So who dreams? Come on - put your hands up!
The answer is that we all dream but it's just not all of us that remember them the following morning. I always do. I'm like that. When I am stressed ( like at the moment ) I suffer from the strangest and most graphic dreams ever and I often spend a lot of the morning after analysing what they could mean and what this says about the 'real' me.
Last night, I slept like the proverbial baby in that I was awake every couple of hours and the dream that I had was strange - very strange.
It had various parts of my life, past and present, it had a couple of surreal bits, one not very nice bit and one bit that made me laugh. I have asked a clever friend to analyse it this morning and they did and apart from one bit that I didn't agree with ( but maybe I do subconsciously?) I think they hit the nail on the head. If they read this they will like that I have said that as they do think they are always right. I also think I am always right, so there is always an interesting discussion on the cards between us.
Anyway, now I have had my dream chopped into pieces and told what each bit signifies I can forget it and get on with my day. I will keep thinking about it though, no matter how hard I try as it was one of those dreams that stay with you.

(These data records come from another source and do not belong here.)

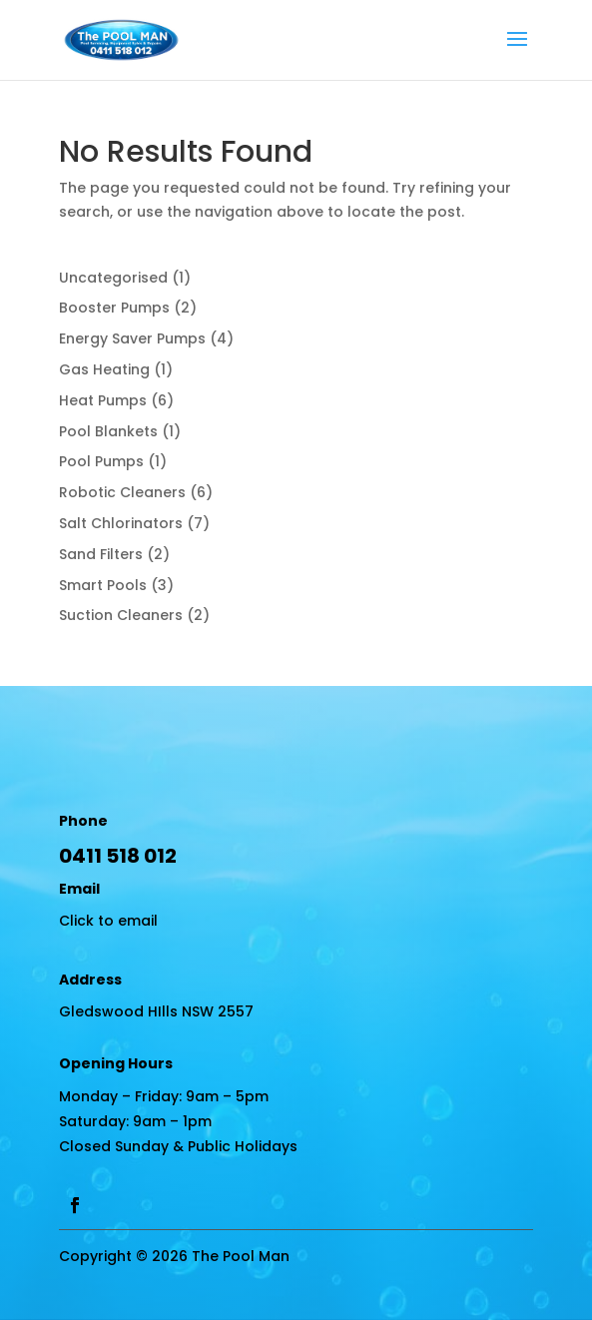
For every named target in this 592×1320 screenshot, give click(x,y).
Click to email (108, 921)
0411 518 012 (118, 856)
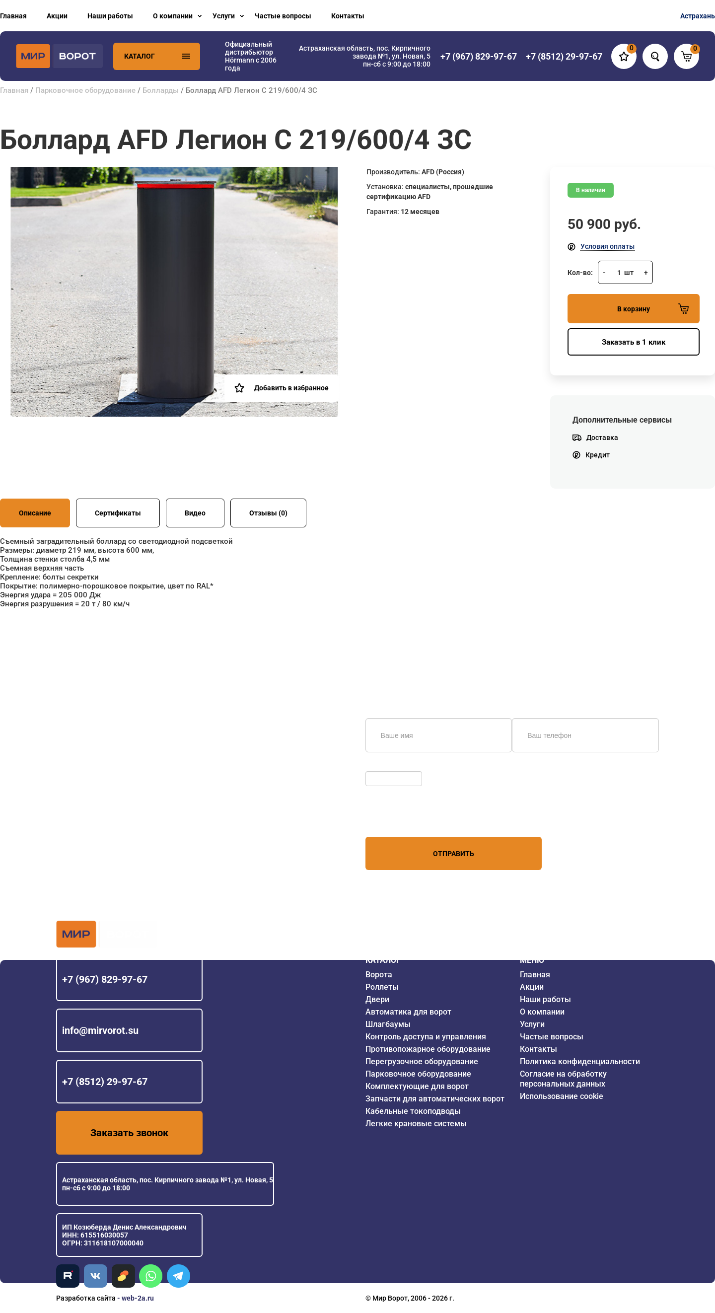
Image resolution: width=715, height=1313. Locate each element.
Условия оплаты (607, 246)
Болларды (161, 90)
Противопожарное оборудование (428, 1049)
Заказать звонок (129, 1133)
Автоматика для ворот (408, 1012)
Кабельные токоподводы (413, 1111)
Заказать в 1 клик (633, 342)
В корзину (653, 308)
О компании (173, 16)
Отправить (453, 854)
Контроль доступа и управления (425, 1036)
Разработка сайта (86, 1298)
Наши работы (110, 16)
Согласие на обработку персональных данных (563, 1079)
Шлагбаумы (388, 1024)
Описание (35, 513)
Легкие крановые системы (416, 1123)
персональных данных (402, 818)
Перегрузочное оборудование (421, 1061)
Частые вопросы (283, 16)
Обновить (384, 766)
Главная (13, 16)
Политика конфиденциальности (580, 1061)
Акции (57, 16)
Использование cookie (561, 1096)
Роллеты (382, 987)
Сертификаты (118, 513)
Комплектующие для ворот (417, 1086)
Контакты (347, 16)
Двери (377, 999)
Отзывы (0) (268, 513)
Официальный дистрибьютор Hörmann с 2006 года (251, 56)
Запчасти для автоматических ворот (434, 1098)
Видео (195, 513)
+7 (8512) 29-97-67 (104, 1082)
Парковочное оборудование (85, 90)
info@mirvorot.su (100, 1030)
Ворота (378, 974)
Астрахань (697, 16)
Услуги (224, 16)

When my Dad died I desperately wanted to dream about him. I wanted to hear his voice and see him and preserve his memory. It was a while until I did but when I did it was exactly the dream I would have chosen . He was walking along the street in Alnwick and I ran up to him and slid my arm through his. It was at the right height and angle to me and he turned to me and said ''I'm ok, pet''. This may sound a little contrived and even cheesey but that's how it was.It assured me.
I have often dreamt that people have died and have woken up the following morning with tears running down my cheeks.

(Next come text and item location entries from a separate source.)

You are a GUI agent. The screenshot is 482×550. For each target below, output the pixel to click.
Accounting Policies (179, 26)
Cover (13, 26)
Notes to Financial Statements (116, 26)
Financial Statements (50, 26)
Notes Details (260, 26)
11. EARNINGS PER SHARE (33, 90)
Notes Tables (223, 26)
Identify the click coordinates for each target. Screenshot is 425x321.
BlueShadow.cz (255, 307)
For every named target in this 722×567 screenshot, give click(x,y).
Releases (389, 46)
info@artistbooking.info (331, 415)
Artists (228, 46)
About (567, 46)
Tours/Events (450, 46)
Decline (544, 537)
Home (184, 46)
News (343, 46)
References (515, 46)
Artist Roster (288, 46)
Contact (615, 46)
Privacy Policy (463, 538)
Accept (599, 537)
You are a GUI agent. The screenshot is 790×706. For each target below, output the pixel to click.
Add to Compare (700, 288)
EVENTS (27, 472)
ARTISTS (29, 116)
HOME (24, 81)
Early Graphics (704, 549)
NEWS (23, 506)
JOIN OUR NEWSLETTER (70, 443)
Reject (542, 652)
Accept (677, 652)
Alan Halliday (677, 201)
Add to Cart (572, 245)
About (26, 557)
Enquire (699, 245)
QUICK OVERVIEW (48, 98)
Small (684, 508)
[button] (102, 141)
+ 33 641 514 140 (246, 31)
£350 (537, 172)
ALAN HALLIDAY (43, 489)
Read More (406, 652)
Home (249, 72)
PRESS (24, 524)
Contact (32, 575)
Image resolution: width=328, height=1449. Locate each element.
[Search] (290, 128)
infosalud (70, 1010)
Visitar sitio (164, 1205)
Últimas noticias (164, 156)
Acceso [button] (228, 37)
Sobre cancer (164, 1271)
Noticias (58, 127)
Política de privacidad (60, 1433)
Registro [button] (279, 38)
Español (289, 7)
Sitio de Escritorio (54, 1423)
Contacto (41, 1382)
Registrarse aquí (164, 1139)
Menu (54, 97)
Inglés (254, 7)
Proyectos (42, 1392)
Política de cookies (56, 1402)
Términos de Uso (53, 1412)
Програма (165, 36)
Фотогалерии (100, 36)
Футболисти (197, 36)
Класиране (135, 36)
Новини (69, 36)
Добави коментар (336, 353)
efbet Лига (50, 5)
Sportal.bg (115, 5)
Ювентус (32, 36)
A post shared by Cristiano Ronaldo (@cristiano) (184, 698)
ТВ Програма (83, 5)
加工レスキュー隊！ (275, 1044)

I have been thirsty in the night and have dreamt I am drinking orange juice ( which I don't even particularly like ) and I can feel every icy wave running down my throat.
I have been on a diet and behaving myself and have dreamt that I am eating cakes.

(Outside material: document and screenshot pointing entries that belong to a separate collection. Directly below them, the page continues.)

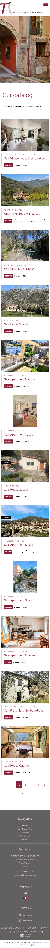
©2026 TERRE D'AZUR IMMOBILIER (18, 927)
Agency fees (13, 931)
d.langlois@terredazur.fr (25, 875)
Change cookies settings (33, 931)
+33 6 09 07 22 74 (25, 871)
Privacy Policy (43, 942)
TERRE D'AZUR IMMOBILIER (25, 856)
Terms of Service (24, 945)
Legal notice (43, 927)
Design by (25, 935)
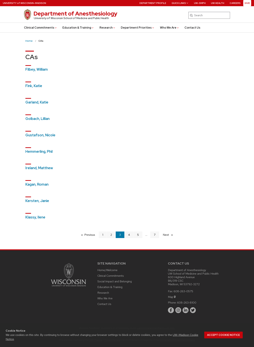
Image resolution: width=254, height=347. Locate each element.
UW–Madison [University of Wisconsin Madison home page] (24, 3)
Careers (235, 3)
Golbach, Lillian (37, 118)
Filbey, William (36, 69)
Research (107, 27)
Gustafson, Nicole (40, 135)
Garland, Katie (36, 102)
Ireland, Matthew (39, 168)
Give (247, 3)
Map (172, 297)
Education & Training (78, 27)
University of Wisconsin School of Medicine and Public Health (71, 18)
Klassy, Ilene (35, 217)
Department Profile (153, 3)
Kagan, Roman (37, 184)
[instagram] (178, 310)
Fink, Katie (33, 86)
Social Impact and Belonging (114, 281)
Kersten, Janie (37, 200)
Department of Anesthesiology (75, 13)
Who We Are (169, 27)
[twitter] (193, 310)
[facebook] (171, 310)
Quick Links (180, 3)
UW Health (217, 3)
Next (169, 235)
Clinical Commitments (40, 27)
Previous (91, 235)
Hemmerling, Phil (39, 151)
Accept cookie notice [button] (223, 335)
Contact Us (192, 27)
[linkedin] (186, 310)
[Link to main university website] (68, 287)
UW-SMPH (200, 3)
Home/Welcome (107, 270)
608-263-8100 (186, 302)
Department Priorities (138, 27)
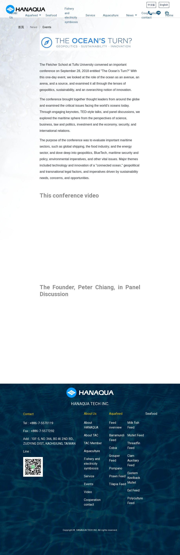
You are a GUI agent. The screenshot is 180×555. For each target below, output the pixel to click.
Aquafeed (33, 15)
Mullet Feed (131, 434)
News (132, 15)
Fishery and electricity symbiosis (71, 15)
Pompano (113, 463)
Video (88, 485)
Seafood (51, 15)
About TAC (90, 434)
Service (90, 15)
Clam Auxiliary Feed (129, 457)
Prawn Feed (114, 471)
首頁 (21, 27)
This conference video (69, 195)
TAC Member (92, 441)
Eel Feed (129, 483)
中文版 (151, 5)
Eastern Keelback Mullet (129, 472)
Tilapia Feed (114, 478)
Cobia (110, 445)
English (164, 5)
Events (47, 27)
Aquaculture (110, 15)
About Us (13, 15)
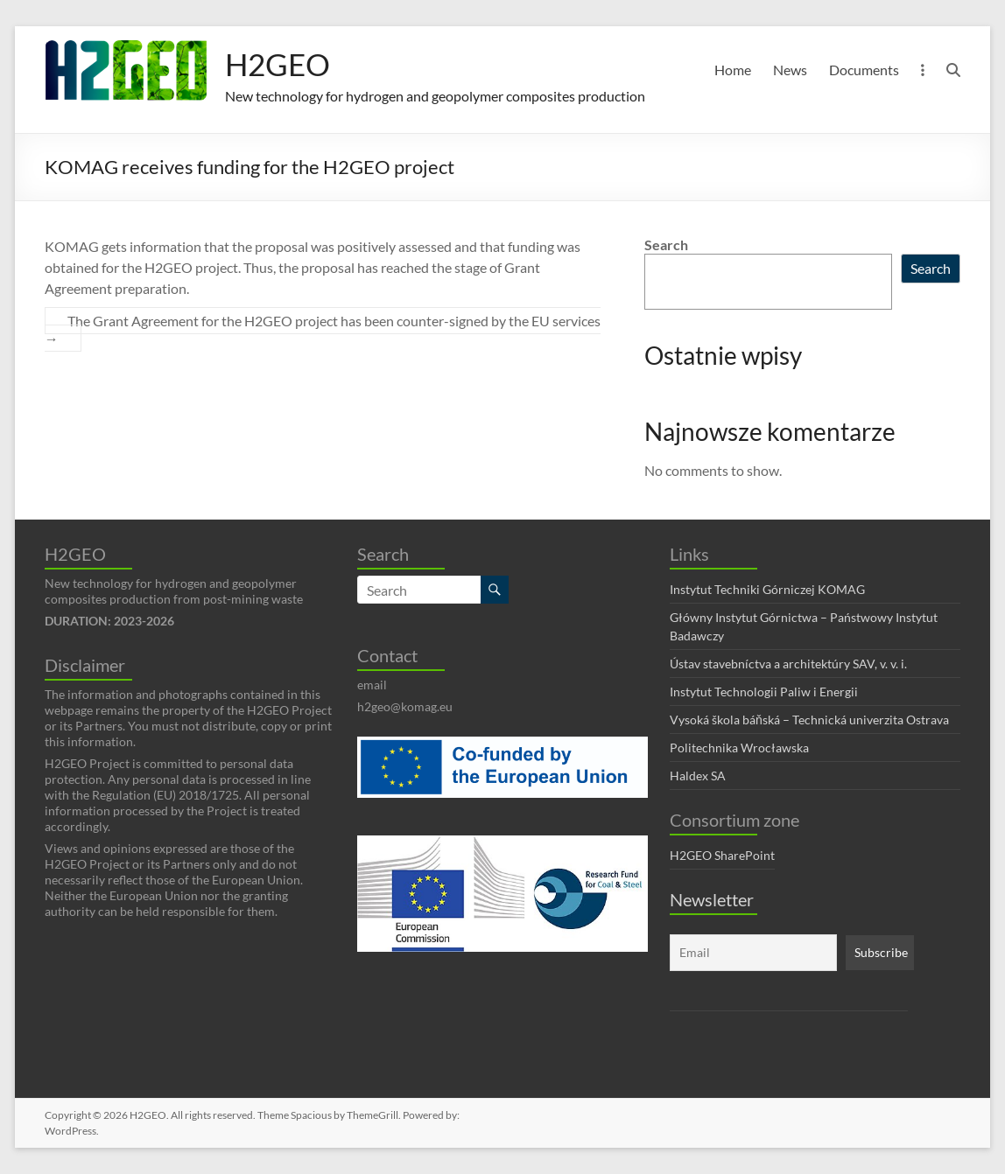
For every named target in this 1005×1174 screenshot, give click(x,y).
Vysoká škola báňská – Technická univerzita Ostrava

I have had the recurrent dreams of the typical kind - being chased by dogs ( not spaniels ) , being lost in woods, drowning ( my choice of accidental death ) and ones where I am in a house where the house is a combination of lots of different houses I have lived in.
It's all good stuff. It shows my mind is still working amongst all the tedius stuff I have to tackle. I once even had a semi prophetic dream involving a boy when I was 15 and bizarrely that dream lead to a romance because of the dream. Weird but true and strangely self satisfying.
I don't eat cheese before bed, I try and relax , I read a bit and think a bit and yet I still dream. I was prescribed super strong sleeping pills form my doctor last year which knock me out. I have taken 3/7 since November but they are there by my bed almost like a little comforter for when the insomnia and bagged eyes get too much.
The three times I took them I didn't dream...............or perhaps I did but the meds blocked my memory. Am not sure if this is good or bad?